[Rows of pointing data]
========================================

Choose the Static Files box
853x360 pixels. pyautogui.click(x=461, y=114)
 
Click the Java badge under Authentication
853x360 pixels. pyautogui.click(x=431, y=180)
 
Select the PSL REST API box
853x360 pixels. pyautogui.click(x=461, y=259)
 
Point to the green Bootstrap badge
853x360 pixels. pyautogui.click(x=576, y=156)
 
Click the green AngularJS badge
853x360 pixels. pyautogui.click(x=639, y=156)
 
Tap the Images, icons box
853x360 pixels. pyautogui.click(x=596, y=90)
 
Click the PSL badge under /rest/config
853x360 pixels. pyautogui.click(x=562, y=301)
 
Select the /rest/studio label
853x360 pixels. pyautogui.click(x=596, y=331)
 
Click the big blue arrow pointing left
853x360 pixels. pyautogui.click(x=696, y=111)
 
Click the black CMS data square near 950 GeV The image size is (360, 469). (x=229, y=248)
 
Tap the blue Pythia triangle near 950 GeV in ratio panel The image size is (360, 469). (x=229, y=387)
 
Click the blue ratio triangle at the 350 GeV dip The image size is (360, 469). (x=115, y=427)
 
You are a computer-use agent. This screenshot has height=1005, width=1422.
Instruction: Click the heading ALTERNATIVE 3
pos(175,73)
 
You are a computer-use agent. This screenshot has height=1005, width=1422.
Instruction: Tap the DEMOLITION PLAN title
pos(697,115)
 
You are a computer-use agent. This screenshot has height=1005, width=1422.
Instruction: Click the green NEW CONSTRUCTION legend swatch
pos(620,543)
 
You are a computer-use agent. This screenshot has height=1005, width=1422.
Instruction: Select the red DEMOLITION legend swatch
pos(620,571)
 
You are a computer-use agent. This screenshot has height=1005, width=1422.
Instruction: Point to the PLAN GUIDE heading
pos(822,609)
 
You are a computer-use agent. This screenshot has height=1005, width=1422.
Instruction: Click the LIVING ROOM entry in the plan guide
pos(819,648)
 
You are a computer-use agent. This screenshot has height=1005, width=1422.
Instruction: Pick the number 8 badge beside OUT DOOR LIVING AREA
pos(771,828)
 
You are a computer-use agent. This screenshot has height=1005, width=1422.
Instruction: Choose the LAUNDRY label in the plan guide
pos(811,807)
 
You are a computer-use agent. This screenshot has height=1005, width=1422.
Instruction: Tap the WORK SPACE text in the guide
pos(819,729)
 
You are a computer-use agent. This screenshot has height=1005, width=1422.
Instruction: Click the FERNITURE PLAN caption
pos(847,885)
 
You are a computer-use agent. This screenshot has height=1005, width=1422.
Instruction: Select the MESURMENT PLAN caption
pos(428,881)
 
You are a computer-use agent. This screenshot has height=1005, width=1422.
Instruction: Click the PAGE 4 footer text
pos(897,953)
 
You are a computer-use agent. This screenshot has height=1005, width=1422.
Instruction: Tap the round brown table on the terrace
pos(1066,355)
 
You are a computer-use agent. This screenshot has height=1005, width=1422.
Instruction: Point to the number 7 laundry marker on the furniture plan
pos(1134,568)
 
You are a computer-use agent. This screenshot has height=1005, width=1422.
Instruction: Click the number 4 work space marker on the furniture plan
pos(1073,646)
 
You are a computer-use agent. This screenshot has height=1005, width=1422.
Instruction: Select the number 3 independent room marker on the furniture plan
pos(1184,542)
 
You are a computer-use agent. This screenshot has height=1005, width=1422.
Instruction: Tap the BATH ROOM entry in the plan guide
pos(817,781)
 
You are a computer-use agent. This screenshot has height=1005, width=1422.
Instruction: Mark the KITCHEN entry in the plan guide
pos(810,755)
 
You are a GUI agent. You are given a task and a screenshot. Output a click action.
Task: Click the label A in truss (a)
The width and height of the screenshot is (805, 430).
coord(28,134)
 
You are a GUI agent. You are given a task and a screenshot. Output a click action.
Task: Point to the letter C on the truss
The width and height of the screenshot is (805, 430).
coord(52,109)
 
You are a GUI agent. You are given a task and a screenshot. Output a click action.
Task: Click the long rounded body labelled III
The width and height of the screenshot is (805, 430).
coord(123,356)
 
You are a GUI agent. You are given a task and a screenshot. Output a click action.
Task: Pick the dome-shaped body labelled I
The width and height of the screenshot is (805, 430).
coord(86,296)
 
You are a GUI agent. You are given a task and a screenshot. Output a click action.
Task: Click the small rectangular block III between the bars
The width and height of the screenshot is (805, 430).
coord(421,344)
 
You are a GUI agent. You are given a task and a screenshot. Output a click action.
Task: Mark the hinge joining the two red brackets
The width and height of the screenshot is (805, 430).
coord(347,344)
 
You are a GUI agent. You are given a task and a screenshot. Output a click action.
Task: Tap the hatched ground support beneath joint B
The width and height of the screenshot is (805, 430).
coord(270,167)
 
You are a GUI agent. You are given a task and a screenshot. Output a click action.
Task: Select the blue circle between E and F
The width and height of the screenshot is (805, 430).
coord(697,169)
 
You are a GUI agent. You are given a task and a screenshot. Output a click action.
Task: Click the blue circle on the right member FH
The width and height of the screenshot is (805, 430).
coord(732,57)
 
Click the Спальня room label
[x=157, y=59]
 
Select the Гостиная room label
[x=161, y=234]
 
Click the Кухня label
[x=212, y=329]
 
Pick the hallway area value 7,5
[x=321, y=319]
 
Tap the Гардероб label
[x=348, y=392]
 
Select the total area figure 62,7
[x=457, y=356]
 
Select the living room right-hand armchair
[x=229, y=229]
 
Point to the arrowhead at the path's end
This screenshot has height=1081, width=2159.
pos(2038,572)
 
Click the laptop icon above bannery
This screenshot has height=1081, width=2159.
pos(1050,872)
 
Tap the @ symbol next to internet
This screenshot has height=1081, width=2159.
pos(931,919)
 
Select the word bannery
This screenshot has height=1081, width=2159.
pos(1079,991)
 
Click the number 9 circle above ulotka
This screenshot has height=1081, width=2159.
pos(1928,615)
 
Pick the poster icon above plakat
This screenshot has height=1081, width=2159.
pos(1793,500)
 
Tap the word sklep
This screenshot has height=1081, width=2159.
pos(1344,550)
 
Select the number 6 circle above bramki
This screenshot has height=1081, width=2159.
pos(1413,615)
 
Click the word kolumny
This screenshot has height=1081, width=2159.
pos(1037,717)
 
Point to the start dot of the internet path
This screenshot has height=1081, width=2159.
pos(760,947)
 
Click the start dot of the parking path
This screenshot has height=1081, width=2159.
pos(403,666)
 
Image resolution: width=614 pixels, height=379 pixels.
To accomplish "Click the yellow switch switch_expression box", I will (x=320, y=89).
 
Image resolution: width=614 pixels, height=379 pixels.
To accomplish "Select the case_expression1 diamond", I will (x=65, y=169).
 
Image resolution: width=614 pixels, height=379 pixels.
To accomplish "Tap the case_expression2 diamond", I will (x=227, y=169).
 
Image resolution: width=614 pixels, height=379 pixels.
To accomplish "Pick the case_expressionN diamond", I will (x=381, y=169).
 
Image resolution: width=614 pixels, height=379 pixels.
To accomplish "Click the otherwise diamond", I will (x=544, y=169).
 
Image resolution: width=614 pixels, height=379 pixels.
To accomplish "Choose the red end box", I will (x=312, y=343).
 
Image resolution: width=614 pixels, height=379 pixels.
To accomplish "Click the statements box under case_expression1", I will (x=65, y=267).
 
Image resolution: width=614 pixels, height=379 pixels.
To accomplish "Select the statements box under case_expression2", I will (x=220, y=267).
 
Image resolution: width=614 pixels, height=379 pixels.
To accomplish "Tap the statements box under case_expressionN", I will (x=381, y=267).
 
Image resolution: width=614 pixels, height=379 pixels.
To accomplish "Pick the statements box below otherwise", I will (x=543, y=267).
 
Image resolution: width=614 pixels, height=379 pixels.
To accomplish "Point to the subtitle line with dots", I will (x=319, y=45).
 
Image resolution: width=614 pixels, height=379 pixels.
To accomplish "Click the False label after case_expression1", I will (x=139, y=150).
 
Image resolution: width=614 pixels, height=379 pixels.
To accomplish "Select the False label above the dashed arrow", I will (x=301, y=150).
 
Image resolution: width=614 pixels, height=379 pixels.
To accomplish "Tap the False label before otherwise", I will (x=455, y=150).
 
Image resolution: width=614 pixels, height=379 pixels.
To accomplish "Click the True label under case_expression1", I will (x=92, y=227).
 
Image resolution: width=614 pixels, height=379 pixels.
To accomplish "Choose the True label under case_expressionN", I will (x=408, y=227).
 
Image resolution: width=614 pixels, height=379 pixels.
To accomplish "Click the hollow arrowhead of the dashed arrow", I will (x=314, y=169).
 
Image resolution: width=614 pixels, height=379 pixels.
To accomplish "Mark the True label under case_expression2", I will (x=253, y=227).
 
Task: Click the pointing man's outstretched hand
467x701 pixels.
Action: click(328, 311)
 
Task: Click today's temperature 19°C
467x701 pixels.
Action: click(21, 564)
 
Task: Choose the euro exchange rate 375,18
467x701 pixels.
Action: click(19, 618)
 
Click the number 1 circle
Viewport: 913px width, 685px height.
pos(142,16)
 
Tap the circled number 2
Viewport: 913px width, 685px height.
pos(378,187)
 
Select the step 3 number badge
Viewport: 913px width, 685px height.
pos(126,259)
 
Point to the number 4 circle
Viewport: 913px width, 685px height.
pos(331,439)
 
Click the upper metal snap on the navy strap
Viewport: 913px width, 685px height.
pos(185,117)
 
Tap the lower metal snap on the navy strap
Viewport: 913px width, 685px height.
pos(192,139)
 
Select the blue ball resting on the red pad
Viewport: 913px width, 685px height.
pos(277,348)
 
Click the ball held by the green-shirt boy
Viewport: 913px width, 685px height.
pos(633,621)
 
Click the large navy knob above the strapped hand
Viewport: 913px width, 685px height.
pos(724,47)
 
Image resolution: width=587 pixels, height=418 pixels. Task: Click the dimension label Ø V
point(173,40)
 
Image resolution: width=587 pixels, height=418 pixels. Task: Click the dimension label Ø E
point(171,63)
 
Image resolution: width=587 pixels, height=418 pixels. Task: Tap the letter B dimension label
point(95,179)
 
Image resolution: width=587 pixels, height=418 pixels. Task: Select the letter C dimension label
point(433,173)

========================================

• **Exercise aim**: Recast the stretch from the line containing "Select the living room right-hand armchair" through the line containing "pos(1079,991)" as a Markdown table with the columns Row and Line. Number each row and leave out blank lines.

• **In response**:
| Row | Line |
|---|---|
| 1 | Select the living room right-hand armchair |
| 2 | [x=229, y=229] |
| 3 | Point to the arrowhead at the path's end |
| 4 | This screenshot has height=1081, width=2159. |
| 5 | pos(2038,572) |
| 6 | Click the laptop icon above bannery |
| 7 | This screenshot has height=1081, width=2159. |
| 8 | pos(1050,872) |
| 9 | Tap the @ symbol next to internet |
| 10 | This screenshot has height=1081, width=2159. |
| 11 | pos(931,919) |
| 12 | Select the word bannery |
| 13 | This screenshot has height=1081, width=2159. |
| 14 | pos(1079,991) |